Training towards my half ironman goal has shifted things in me slightly (I am excited to train, not skipping workouts, drinking more water,  sleeping more and I have more energy) I am beginning to dig deeper, pushing harder and flirting with efforts levels as I haven't in years.  I am finally running with my favourite again, something I have missed terribly.  It's great to run side by side with someone who pushes me, and rather than back off and make an excuse when he starts to pick up the pace, I push back, I dig deep, I feel my legs scream but my brain encourages me to try to match his stride and stay at his side.  I am hitting paces that I wasn't sure I would ever run again and I'm loving it!
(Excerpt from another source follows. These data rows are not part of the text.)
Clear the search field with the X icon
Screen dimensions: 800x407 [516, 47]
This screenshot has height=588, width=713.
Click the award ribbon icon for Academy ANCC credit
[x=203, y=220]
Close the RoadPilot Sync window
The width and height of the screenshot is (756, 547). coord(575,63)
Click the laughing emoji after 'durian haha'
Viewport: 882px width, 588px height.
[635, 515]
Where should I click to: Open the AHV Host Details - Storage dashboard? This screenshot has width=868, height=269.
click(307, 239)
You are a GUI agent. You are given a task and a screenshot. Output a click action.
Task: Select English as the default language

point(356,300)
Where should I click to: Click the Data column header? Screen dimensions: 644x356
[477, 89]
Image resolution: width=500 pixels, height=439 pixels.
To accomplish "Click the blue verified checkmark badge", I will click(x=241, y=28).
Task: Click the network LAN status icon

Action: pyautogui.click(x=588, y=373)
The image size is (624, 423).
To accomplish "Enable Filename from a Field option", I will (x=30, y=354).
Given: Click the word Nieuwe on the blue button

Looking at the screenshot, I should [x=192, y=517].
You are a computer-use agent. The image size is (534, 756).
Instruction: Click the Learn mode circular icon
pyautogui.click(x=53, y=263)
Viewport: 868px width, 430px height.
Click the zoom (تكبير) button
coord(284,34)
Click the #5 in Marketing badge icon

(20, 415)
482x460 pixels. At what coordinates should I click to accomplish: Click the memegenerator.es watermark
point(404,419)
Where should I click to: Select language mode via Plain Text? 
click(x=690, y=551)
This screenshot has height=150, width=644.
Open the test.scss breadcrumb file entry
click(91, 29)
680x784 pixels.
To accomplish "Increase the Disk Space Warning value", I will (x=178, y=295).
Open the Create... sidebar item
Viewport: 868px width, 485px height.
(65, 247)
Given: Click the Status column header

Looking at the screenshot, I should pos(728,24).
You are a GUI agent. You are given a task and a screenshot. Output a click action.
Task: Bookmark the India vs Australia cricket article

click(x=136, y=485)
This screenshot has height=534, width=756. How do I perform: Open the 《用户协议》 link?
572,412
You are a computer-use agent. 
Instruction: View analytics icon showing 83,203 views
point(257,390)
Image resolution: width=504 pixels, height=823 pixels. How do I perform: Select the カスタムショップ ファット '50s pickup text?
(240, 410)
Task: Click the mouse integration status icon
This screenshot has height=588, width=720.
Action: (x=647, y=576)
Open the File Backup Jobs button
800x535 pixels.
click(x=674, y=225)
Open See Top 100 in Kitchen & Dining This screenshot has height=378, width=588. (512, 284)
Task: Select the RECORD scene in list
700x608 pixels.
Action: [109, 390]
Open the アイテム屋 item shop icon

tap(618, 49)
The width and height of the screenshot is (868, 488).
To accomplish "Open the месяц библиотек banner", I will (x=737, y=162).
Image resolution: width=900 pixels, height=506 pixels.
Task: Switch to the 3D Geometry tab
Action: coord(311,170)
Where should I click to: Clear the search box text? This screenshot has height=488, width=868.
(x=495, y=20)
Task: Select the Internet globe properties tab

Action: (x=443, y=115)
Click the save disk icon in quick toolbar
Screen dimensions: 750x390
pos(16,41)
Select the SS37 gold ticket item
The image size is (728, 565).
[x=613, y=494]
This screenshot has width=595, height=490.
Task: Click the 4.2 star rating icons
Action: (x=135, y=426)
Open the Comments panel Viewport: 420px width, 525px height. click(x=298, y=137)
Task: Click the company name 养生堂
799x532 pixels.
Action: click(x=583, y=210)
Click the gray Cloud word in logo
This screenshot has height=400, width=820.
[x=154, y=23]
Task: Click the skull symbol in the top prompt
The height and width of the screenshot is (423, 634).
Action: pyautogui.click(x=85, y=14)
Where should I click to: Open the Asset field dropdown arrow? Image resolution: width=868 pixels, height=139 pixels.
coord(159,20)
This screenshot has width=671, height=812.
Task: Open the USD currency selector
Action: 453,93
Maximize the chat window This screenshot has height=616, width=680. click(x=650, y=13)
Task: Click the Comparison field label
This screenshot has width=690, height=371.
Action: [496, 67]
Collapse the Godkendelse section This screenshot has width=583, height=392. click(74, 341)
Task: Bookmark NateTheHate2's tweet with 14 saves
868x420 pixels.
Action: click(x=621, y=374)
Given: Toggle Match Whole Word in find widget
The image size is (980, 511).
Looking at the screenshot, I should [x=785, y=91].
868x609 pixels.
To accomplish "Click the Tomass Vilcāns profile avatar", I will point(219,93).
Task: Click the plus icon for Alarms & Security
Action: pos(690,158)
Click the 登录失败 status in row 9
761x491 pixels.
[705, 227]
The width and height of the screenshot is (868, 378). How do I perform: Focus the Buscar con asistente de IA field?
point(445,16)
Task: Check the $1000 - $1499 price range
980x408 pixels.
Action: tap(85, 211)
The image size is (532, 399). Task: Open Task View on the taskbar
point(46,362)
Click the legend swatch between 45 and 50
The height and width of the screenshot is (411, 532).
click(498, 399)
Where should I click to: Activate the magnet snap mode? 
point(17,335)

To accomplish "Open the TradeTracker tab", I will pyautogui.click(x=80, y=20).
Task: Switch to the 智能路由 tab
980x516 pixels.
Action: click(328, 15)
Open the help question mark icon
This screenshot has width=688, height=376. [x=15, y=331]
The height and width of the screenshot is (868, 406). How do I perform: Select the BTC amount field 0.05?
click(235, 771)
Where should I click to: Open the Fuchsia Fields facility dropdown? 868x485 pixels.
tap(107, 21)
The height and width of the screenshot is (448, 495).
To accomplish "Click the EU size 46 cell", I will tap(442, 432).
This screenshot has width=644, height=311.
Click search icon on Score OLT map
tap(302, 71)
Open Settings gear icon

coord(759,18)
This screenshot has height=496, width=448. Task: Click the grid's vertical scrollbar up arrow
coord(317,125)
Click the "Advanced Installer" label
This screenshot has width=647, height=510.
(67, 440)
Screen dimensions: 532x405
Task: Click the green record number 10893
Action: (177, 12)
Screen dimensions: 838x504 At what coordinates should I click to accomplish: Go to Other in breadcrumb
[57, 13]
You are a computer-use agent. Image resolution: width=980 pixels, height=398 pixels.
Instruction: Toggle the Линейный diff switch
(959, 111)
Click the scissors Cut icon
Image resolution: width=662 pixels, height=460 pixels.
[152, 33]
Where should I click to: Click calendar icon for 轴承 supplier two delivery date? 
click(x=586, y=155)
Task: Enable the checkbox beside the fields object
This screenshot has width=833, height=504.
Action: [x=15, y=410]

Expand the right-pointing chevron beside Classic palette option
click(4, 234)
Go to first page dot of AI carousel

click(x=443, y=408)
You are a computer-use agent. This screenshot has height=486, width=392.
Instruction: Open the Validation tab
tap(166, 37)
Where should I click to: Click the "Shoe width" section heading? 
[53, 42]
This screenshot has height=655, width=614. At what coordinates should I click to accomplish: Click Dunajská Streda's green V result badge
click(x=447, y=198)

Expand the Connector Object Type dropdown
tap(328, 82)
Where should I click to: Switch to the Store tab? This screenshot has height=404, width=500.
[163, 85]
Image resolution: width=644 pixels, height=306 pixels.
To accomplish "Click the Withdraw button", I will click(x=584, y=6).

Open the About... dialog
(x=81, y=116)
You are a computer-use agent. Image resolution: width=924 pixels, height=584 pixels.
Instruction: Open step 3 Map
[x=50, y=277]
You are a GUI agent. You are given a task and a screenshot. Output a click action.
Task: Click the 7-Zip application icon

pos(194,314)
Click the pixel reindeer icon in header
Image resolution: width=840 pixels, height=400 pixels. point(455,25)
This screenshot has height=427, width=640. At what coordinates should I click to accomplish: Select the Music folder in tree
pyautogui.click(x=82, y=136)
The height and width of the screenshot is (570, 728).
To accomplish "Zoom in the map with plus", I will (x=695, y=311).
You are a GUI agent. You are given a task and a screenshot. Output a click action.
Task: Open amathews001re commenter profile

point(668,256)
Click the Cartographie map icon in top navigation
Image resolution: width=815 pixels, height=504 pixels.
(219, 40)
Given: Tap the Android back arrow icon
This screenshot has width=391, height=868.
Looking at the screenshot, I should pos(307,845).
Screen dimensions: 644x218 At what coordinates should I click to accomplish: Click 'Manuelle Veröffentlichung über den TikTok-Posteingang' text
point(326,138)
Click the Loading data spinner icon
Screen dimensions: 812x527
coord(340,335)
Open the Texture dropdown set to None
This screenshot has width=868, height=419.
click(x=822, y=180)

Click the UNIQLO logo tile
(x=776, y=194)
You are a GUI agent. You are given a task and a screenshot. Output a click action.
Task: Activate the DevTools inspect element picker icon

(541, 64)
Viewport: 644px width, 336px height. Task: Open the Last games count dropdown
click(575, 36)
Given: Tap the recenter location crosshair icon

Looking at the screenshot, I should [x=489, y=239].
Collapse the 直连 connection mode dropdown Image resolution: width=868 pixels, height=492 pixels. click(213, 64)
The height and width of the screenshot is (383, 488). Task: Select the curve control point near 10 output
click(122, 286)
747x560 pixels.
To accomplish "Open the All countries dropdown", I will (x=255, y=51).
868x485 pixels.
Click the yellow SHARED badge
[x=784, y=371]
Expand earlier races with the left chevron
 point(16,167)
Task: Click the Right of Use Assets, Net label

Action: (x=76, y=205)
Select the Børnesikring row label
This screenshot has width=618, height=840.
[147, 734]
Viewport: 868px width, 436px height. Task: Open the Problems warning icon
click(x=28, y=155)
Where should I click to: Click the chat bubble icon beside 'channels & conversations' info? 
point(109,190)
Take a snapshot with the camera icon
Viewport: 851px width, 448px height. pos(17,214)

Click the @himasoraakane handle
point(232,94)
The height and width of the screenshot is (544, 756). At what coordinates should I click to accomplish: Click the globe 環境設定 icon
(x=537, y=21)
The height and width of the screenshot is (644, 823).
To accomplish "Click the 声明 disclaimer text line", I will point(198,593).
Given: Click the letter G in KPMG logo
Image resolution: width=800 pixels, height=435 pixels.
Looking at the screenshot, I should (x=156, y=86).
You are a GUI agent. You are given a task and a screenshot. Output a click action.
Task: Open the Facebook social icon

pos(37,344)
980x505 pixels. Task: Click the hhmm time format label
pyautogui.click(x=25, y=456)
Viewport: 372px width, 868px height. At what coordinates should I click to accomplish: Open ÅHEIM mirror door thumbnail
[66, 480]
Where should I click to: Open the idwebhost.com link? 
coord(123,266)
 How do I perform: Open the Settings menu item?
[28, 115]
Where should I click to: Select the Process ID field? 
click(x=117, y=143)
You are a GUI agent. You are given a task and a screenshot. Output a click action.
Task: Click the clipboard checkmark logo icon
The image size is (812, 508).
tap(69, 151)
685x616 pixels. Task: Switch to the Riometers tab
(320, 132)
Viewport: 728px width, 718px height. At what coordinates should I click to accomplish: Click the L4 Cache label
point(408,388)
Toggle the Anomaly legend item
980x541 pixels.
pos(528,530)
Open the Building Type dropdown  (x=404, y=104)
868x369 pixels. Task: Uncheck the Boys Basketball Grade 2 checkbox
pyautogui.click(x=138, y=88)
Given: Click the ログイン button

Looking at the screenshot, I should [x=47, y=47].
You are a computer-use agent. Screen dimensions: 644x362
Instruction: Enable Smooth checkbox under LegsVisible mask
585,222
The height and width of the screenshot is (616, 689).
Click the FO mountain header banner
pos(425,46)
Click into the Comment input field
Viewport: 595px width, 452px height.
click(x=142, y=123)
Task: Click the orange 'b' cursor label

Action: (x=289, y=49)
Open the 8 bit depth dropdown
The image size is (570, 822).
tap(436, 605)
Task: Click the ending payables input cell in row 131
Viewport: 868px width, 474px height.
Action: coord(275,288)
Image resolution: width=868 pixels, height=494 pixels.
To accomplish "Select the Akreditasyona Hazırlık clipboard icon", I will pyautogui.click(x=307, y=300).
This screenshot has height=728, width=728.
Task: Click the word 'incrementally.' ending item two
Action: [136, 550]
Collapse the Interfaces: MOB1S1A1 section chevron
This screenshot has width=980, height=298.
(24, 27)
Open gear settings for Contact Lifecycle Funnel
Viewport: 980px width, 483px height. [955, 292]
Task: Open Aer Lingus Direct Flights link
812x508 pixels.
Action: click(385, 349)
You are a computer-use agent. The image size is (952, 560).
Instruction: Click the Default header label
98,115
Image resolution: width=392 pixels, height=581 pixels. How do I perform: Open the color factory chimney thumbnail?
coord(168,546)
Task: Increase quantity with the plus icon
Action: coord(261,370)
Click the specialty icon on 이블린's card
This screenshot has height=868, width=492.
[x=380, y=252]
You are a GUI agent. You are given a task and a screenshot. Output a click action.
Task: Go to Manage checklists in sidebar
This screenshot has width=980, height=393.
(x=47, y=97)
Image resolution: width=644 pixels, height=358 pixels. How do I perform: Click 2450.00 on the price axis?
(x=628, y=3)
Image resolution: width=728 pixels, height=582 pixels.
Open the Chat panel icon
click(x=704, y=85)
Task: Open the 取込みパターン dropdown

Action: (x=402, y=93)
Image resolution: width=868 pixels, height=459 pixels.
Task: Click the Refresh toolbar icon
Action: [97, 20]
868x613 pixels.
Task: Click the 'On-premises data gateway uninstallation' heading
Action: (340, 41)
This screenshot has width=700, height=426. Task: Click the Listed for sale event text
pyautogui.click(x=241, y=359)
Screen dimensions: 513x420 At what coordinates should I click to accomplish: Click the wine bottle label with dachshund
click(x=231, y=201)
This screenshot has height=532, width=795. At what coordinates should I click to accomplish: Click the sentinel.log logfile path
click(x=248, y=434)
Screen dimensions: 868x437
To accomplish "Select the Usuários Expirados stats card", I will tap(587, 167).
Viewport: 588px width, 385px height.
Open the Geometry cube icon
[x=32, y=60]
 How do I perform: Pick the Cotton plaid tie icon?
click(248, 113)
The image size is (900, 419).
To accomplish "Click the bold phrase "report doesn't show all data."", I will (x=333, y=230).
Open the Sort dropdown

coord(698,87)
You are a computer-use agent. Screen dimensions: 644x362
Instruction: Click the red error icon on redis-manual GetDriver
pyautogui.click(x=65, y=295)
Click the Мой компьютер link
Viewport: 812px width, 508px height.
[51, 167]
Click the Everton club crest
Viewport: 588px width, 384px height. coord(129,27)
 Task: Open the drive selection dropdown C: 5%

However, life threw me a curve ball...or in this case a cracked, broken sidewalk while on vacation.  I went down pretty hard (I took a chapter out of my older sisters book and actually hit the pavement). Yes, I cried and yes, I had a few moments of worry that maybe I had re-broken my right foot but I forced myself up and started moving back towards the hotel...no use wishing I hadn't fallen...no use worrying about July.  I kept my focus on the now and taking care of what I was able to control.  I decided to not let a sprained ankle ruin my vacation.  I enjoyed a fun/scary moped ride through Playa de Carmen with a sweet little Mexican man.  I kept my ankle iced and elevated while holding down my beach chair with a drink in my hand.  We went for slow walks along the beach drinking in all the sights along the way.  I took advantage of the beautiful pool and allowed my long lost love of swimming to rekindle itself while SV headed out for his runs solo.  I refused to feel sorry for myself, it's a small injury compared to what could have happened, I have been focused on doing what I can and letting my body recover (minimizing any further injuries by pushing too hard too soon).  I'm doing all the things that I can control and not allowing myself to worry about things that I have no control over what so ever.  Truly, for the first time in my life I am 100% able to let go of that worry... maybe that is what this latest curve ball was meant to do, show me that I have truly gotten mentally stronger and I am not going to be knocked down long by anything...So bring it on!!!!